Adueñarte de las proyecciones. Para ser dueño de tus proyecciones, debes descubrir y reconocer las partes de ti mismo que te has negado a mirar. Resulta que todo lo que crees que es cierto sobre las personas que te rodean o las situaciones en las que te encuentras, refleja una historia que tienes sobre el funcionamiento del universo. Cuando entiendas esto, podrás analizar detenidamente todas las situaciones difíciles de tu vida y cambiarlas desde dentro. El psicólogo Carl Jung llamó a estas partes ocultas la sombra. Nuestras sombras son aquellas partes de nosotros mismos que nos hacen sentir que no somos lo bastante buenos, que no nos quieren o que somos un fracaso y nunca seremos felices; y la proyección es el mecanismo a través del cual arrojamos estas cualidades indeseables sobre los demás. Por otro lado, también proyectamos sombras positivas. Marianne Williamson dijo una vez que no es nuestra oscuridad lo que más tememos, sino nuestra luz, lo que significa que tendemos a repudiar nuestra propia belleza y nuestro tremendo talento, manteniéndonos pequeños y disminuidos.


La No-Mente. Practicar la no-mente requiere que te liberes de tus pensamientos y entres en contacto con el sabio interior, que está más allá de los pensamientos. Para ello no es necesario pasar horas y horas meditando, aunque la práctica puede ayudar a cualquiera que desee dominarla. Cuando seas consciente de cómo tu mente salta tontamente de pensamiento en pensamiento, puedes sentarte tranquilamente, divertido por su actividad. El desfile de pensamientos continuará, pero no quedarás atrapado en él. Sólo existirá el sabio. Pasas de identificarte con el parloteo a convertirte en el sabio haciéndote preguntas como “¿quién está herido?”, “¿quién está enojado?” y “¿quién llega tarde a la oficina?”. Lo que te lleva a casa del sabio es siempre esto: “¿quién es el que hace la pregunta?”. En cuanto te preguntas esto, rompes el trance y la mente se disuelve. Sólo queda el espíritu, porque el Espíritu es el sabio.

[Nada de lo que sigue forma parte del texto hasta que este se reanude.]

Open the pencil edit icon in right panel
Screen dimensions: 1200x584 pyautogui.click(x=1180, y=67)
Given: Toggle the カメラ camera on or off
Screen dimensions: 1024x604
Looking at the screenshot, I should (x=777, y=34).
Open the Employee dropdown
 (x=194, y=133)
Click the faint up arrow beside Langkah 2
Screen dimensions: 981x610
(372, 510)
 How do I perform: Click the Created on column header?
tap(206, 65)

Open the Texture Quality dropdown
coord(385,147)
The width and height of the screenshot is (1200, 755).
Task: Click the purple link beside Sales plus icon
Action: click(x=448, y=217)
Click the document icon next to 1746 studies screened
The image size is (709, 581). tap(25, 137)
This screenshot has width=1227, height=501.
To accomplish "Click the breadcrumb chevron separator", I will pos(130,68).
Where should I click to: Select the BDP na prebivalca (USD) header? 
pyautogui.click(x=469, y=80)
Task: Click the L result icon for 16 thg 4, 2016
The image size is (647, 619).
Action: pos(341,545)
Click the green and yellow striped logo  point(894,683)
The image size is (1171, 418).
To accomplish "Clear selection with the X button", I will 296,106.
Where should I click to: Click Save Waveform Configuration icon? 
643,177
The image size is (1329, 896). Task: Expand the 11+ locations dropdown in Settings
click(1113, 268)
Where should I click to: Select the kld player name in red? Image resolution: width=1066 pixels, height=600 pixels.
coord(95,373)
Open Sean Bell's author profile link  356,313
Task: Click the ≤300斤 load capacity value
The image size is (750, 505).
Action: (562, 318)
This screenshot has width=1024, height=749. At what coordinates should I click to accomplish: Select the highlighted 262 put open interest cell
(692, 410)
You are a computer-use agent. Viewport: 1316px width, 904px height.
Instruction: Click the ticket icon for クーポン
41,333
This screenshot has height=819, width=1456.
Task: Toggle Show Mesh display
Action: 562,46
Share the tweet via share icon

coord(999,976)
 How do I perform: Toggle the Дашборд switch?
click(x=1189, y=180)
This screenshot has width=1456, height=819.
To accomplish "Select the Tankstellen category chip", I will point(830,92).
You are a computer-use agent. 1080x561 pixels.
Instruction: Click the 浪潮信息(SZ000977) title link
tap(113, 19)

Alquimia Indígena. La alquimia indígena consta de cuatro pasos: identificación, diferenciación, integración y trascendencia. La identificación es la cualidad de la serpiente; la diferenciación, la del jaguar; la integración, la del colibrí; y la trascendencia, la del águila. Cuando una Laika quiere resolver un problema, practica la alquimia indígena y luego se abre camino hasta un nivel superior de percepción, donde las soluciones están fácilmente disponibles. Siempre estamos en proceso de identificación con algo, de diferenciación o integración con otras y de trascendencia de otras. La forma de salir de la identificación (hacia el jaguar) es adueñarse de la proyección. La manera de salir de la diferenciación (hacia el colibrí) es convirtiéndola en una declaración de viaje y preguntándote: “¿qué tengo que hacer para seguir adelante?”. El camino más allá de la integración hacia la trascendencia (hacia el águila) es ver oportunidades donde antes sólo veías problemas. La alquimia indígena te permite aprender dentro de ti, en lugar de a través de tus hijos, padres, pareja y compañeros de trabajo.


¿Qué has aprendido sobre el Camino del Visionario?